4.11.2017

GameStop Investigating Data Breach

Pre-Owned Credit Cards For Sale


Used video game retailer GameStop is investigating a data breach compromising credit cards used on gamestop.com from September 2016 to February 2017. On Friday, GameStop confirmed the breach to security expert Brian Krebs, whose financial sources stated that card numbers, expiration dates, cardholder addresses, and even CVV2 numbers have been stolen. 

CVV2 numbers are the three digits on the back of a credit card and are not supposed to be stored by online retailers. This is because they are used to prevent a card number and expiration date from being used or duplicated if stolen. Since the CVV2s are difficult to get without the physical card, it is likely that malware infected the website.

GameStop hired a security firm to investigate on the same day it was notified. Right now, no further information has been disclosed, but they did acknowledge that the information may already be for sale online. So far, it seems that their retail stores are not affected.

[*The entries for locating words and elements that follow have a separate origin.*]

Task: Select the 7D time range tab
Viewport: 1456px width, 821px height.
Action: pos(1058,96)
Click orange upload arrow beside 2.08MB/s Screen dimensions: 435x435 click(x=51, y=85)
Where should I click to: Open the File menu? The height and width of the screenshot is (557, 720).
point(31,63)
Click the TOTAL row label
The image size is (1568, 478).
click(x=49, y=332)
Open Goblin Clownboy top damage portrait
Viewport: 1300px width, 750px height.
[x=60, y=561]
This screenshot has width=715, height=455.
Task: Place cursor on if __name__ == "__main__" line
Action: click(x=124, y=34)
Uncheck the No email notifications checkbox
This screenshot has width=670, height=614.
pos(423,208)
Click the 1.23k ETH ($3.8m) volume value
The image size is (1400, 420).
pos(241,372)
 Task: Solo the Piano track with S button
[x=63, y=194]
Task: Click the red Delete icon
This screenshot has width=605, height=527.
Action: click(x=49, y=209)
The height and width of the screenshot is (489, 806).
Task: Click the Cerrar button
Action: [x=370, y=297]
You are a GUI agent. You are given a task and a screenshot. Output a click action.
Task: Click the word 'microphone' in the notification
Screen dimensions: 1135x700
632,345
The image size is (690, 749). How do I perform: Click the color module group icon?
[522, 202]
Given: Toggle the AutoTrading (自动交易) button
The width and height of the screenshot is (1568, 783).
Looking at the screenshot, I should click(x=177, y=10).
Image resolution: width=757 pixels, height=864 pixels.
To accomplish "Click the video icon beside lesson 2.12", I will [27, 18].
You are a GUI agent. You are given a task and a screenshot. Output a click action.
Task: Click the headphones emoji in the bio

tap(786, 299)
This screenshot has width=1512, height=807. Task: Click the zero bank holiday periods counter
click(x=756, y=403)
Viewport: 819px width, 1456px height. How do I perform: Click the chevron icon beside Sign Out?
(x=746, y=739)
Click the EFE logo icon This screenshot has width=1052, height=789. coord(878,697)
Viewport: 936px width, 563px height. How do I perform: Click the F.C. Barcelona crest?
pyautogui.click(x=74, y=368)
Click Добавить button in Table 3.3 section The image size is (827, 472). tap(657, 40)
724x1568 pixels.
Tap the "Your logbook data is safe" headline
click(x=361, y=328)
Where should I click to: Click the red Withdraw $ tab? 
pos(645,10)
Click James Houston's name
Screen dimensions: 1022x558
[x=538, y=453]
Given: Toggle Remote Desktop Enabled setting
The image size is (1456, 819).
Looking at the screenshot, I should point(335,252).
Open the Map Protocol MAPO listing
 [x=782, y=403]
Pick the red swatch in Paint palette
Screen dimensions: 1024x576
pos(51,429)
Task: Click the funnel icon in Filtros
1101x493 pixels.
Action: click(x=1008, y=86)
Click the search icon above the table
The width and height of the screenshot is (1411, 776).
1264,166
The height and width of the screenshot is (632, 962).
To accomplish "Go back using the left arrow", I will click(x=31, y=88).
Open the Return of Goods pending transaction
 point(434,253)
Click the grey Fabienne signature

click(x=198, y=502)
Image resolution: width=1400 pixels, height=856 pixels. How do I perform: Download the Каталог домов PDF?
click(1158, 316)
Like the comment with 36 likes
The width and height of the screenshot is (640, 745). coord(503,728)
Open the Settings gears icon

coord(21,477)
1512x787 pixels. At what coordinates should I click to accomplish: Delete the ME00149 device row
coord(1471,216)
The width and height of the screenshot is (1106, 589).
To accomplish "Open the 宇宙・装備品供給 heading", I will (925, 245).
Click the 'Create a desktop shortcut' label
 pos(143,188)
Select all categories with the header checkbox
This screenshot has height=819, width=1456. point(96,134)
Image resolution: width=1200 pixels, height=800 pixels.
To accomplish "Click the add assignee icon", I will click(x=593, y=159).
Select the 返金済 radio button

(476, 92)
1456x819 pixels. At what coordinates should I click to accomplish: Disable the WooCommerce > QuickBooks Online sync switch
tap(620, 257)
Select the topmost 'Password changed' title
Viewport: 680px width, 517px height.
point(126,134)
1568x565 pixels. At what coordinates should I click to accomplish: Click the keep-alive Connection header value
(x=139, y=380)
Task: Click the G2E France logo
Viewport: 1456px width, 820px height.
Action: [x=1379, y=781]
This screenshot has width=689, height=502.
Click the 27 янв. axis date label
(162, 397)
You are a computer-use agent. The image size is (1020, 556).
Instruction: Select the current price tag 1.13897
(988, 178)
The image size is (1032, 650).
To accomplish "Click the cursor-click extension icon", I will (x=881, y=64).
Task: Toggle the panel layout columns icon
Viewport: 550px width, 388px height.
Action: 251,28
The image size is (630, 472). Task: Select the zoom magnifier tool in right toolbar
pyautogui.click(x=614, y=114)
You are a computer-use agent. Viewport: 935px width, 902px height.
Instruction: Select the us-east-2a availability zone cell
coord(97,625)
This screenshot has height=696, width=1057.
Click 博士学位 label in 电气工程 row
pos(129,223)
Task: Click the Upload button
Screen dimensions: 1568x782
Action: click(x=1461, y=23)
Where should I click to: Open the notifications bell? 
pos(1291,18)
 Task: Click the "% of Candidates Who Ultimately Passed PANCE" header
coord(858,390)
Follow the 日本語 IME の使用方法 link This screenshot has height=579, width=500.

“Those affected should keep an eye on their credit card statements, remove the card from their GameStop account, change their password, and consider having their card reissued.”

For now, important information such as the number of people or how the breach happened are still under investigation. GameStop has had some trouble staying profitable recently. Their controversial circle of life program, poor holiday sales and pending close of more than 100 stores are worrying investors. Those affected should keep an eye on their credit card statements, remove the card from their GameStop account, change their password, and consider having their card reissued.